WHAT YOU NEED TO DO:
Up to and including the line containing "Allgemeine Hinweise (601, 2555)", please reproduce the lines of the listing below, starting from the top.
==================================================
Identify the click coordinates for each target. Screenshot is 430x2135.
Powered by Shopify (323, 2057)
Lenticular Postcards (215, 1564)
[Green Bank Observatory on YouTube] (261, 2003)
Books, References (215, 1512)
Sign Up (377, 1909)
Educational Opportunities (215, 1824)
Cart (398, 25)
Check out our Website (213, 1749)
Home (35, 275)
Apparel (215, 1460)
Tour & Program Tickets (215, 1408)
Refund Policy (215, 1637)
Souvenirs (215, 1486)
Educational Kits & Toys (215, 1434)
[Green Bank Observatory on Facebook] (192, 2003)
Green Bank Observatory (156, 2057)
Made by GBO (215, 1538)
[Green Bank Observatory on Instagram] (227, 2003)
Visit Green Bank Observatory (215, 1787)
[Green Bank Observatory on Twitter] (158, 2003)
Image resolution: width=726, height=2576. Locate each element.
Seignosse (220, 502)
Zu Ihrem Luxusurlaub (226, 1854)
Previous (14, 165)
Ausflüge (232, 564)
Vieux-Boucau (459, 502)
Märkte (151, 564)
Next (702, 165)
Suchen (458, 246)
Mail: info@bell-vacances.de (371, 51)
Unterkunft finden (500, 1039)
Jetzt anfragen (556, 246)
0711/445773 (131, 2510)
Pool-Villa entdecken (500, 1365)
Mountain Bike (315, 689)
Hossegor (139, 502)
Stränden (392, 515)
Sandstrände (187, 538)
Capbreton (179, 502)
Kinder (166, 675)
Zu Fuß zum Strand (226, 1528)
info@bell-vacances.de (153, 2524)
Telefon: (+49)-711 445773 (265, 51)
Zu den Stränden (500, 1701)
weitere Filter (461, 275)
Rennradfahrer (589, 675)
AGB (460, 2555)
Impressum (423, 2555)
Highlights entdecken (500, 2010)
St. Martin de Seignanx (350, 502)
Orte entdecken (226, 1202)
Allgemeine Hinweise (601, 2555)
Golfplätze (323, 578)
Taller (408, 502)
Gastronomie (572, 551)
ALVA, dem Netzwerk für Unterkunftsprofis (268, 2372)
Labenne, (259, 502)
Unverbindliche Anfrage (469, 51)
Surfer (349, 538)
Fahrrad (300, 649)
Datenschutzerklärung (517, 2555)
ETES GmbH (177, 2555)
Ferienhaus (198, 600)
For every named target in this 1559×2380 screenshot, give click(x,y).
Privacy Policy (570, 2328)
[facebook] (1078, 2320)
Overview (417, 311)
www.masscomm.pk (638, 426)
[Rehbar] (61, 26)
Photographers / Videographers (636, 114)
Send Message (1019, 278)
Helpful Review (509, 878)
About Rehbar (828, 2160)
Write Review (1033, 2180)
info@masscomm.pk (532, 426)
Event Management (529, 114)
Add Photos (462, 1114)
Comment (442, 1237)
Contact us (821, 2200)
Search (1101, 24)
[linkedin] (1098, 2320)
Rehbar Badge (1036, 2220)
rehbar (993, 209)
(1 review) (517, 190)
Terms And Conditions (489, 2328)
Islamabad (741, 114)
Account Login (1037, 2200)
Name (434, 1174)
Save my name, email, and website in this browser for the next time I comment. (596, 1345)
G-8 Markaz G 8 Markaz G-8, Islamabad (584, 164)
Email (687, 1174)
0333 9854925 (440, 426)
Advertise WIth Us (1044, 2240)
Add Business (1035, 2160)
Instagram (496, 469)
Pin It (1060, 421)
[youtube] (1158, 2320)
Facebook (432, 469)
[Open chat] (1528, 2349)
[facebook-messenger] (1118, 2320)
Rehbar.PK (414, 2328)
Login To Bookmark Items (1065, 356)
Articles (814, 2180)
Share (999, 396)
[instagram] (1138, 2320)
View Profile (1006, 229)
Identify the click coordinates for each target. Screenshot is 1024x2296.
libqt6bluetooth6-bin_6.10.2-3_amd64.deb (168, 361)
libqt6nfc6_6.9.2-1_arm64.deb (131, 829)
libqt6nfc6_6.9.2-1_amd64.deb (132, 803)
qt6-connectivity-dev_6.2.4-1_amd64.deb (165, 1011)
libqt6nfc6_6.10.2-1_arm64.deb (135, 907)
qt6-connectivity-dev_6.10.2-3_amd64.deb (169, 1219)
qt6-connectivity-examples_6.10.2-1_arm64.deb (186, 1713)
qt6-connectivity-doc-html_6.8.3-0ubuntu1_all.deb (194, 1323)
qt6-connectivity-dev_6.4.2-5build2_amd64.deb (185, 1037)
==================================================
RESPONSE:
Identify the click coordinates for each target. Screenshot is 430x2135.
Powered by Shopify (323, 2057)
Lenticular Postcards (215, 1564)
[Green Bank Observatory on YouTube] (261, 2003)
Books, References (215, 1512)
Sign Up (377, 1909)
Educational Opportunities (215, 1824)
Cart (398, 25)
Check out our Website (213, 1749)
Home (35, 275)
Apparel (215, 1460)
Tour & Program Tickets (215, 1408)
Refund Policy (215, 1637)
Souvenirs (215, 1486)
Educational Kits & Toys (215, 1434)
[Green Bank Observatory on Facebook] (192, 2003)
Green Bank Observatory (156, 2057)
Made by GBO (215, 1538)
[Green Bank Observatory on Instagram] (227, 2003)
Visit Green Bank Observatory (215, 1787)
[Green Bank Observatory on Twitter] (158, 2003)
Image resolution: width=726, height=2576. Locate each element.
Seignosse (220, 502)
Zu Ihrem Luxusurlaub (226, 1854)
Previous (14, 165)
Ausflüge (232, 564)
Vieux-Boucau (459, 502)
Märkte (151, 564)
Next (702, 165)
Suchen (458, 246)
Mail: info@bell-vacances.de (371, 51)
Unterkunft finden (500, 1039)
Jetzt anfragen (556, 246)
0711/445773 (131, 2510)
Pool-Villa entdecken (500, 1365)
Mountain Bike (315, 689)
Hossegor (139, 502)
Stränden (392, 515)
Sandstrände (187, 538)
Capbreton (179, 502)
Kinder (166, 675)
Zu Fuß zum Strand (226, 1528)
info@bell-vacances.de (153, 2524)
Telefon: (+49)-711 445773 (265, 51)
Zu den Stränden (500, 1701)
weitere Filter (461, 275)
Rennradfahrer (589, 675)
AGB (460, 2555)
Impressum (423, 2555)
Highlights entdecken (500, 2010)
St. Martin de Seignanx (350, 502)
Orte entdecken (226, 1202)
Allgemeine Hinweise (601, 2555)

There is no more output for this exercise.